** Records to process **

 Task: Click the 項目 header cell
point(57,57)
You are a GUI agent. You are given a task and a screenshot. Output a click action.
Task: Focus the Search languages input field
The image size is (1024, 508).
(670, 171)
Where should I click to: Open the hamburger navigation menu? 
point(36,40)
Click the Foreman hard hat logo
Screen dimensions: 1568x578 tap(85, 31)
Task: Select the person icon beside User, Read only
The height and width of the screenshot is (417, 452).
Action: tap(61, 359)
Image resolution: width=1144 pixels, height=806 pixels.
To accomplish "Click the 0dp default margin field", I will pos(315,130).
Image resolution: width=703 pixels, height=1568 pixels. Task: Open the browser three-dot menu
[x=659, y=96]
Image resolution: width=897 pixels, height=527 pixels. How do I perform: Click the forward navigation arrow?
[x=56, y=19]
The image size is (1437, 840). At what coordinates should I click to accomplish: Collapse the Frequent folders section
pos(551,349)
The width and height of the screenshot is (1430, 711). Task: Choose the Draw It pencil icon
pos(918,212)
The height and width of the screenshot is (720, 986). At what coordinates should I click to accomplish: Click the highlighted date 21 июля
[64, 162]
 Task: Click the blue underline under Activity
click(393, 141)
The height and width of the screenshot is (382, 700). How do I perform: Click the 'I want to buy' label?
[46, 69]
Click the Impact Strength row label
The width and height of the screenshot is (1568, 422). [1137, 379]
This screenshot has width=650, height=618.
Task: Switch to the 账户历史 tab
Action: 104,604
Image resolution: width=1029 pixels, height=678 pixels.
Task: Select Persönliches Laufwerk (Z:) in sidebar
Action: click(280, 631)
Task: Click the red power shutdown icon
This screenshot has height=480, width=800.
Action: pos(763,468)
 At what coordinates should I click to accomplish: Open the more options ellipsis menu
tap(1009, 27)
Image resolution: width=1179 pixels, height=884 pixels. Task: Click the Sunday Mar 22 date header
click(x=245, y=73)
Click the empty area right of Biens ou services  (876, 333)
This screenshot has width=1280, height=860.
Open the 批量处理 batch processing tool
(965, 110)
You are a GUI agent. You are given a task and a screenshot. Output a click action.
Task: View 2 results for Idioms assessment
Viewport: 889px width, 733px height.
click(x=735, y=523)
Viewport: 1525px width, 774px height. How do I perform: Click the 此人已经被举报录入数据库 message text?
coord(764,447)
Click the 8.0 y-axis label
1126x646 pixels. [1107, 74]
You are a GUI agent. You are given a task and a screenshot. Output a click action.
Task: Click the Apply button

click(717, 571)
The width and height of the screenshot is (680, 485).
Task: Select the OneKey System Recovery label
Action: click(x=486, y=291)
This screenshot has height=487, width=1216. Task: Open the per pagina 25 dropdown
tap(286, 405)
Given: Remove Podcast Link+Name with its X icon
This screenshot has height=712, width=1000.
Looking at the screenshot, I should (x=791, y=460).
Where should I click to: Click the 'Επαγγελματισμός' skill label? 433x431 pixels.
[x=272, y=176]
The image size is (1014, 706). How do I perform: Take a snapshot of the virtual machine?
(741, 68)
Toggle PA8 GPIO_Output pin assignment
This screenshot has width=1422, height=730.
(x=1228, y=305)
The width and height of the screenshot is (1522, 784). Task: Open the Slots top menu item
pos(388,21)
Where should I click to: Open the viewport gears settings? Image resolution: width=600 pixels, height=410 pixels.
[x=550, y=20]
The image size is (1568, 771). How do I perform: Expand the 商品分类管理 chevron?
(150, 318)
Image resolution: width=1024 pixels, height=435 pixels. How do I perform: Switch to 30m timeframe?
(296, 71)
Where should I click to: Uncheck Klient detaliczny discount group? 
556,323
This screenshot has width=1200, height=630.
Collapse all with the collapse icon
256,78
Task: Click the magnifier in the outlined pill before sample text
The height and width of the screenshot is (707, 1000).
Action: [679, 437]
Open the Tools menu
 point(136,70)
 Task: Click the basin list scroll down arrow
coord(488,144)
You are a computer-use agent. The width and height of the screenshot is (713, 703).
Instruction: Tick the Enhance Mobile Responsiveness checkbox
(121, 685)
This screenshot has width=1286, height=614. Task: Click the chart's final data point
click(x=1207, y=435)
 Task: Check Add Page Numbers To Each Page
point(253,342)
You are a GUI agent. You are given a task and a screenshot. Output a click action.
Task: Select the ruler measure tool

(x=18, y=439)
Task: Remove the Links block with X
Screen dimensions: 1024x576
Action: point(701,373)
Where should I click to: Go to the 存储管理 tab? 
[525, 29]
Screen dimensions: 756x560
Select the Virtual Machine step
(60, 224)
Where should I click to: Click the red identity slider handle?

** Description of the task **
The task calls for every line of the material that contains the string "Remove".

** Answer below **
Given: Remove Podcast Link+Name with its X icon
Task: Remove the Links block with X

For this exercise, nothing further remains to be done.